Documentary Fortnight ’10: The Miscreants of Taliwood
If the Taliban mullahs want to call you something heavy, they will probably label you a miscreant (a villainous heretic). Unfortunately for entertainment-starved Pakistanis, just about everyone involved in artistic endeavors are automatically considered miscreants, most definitely including actors and filmmakers. Ironically though, the cottage Pashto film industry was largely based in the Taliban stronghold of Peshawar, which is where Australian filmmaker George Gittoes took his camera for an up-close and personal look at militant intolerance in The Miscreants of Taliwood (trailer here), which screens during the MoMA’s annual Documentary Fortnight.
If truth be told, Gittoes was probably fortunate to live through the first thirty seconds of Miscreants. Fortunately, he was only roughed up a bit while filming Islamists building a bonfire of CDs and DVDs in Islamabad, a city that Gittoes reminds viewers contains nuclear weapons. However, as Gittoes pursues his story, he becomes increasingly a part of his own film, at considerably further risk to his own well being.
While it is ordinarily annoying to see filmmakers inject themselves into their own documentaries, Gittoes was hardly motivated by self-aggrandizement. To gain access to the world Pashto filmmaking, he became an actor himself, forming a fast friendship with his co-star Javed Musazai. When the Taliban terrorized Taliwood into submission, Gittoes finances two films on his own, in order to keep the documentary going. Though hardly well-heeled, Gittoes is able to scrape together seven grand, sufficient funds for two Pashto films.
Frankly, Gittoes’s self-financed Pashto films look dreadful (particularly his comedy) and the director is the first to admit he is an awful actor.

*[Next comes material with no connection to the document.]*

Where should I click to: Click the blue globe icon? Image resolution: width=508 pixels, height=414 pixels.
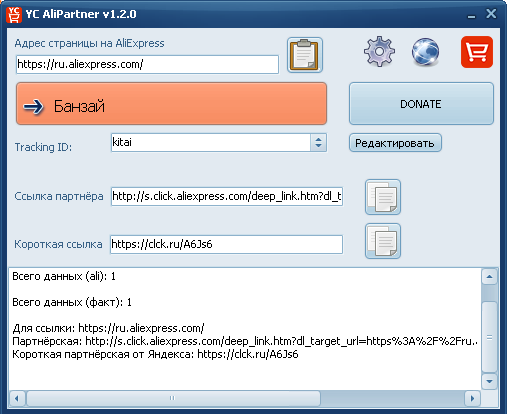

Based on the clips seen in Miscreants, Pashto cinema in general looks like low rent Bollywood, but Gittoes offers an important caveat. Pakistani filmmaking is in its infancy, and it will presumably develop in interesting directions, provided the Islamist authorities allow it the basic freedom to exist.
Gittoes probably risked bringing a fatwa down on his head simply for championing “Miscreant” filmmaking as an infidel outsider. However, Miscreants delves far deeper, addressing sensitive cultural subjects no previous films has had the guts to touch. Pulling no punches, Gittoes explains how the extreme segregation of the sexes caused most men in North-West provinces to go on the down-low, regularly engaging in homosexual sex, despite their hetero orientation. Again, Gittoes is probably lucky to be alive.
Miscreants is a blockbuster doc that alternates between moments of high camp and utter horror. Viewers should understand from the outset that the film often reflects the idiosyncratic aesthetics of Gittoes’s Taliwood colleagues. The result is unlike anything most viewers have seen before, particularly in a deadly serious documentary.
Even if you are not easily surprised, there are moments in the film that will drop any jaw. From midget comedians to mad mullahs, Miscreants pretty much has it all. It is also one of the few documentaries that can legitimately be called bold, since Gittoes undeniably put himself in harm’s way to make it. Highly recommended, it screens at MoMA on Thursday (2/18) and Friday (2/19), with Gittoes in attendance for post-screening Q&A’s.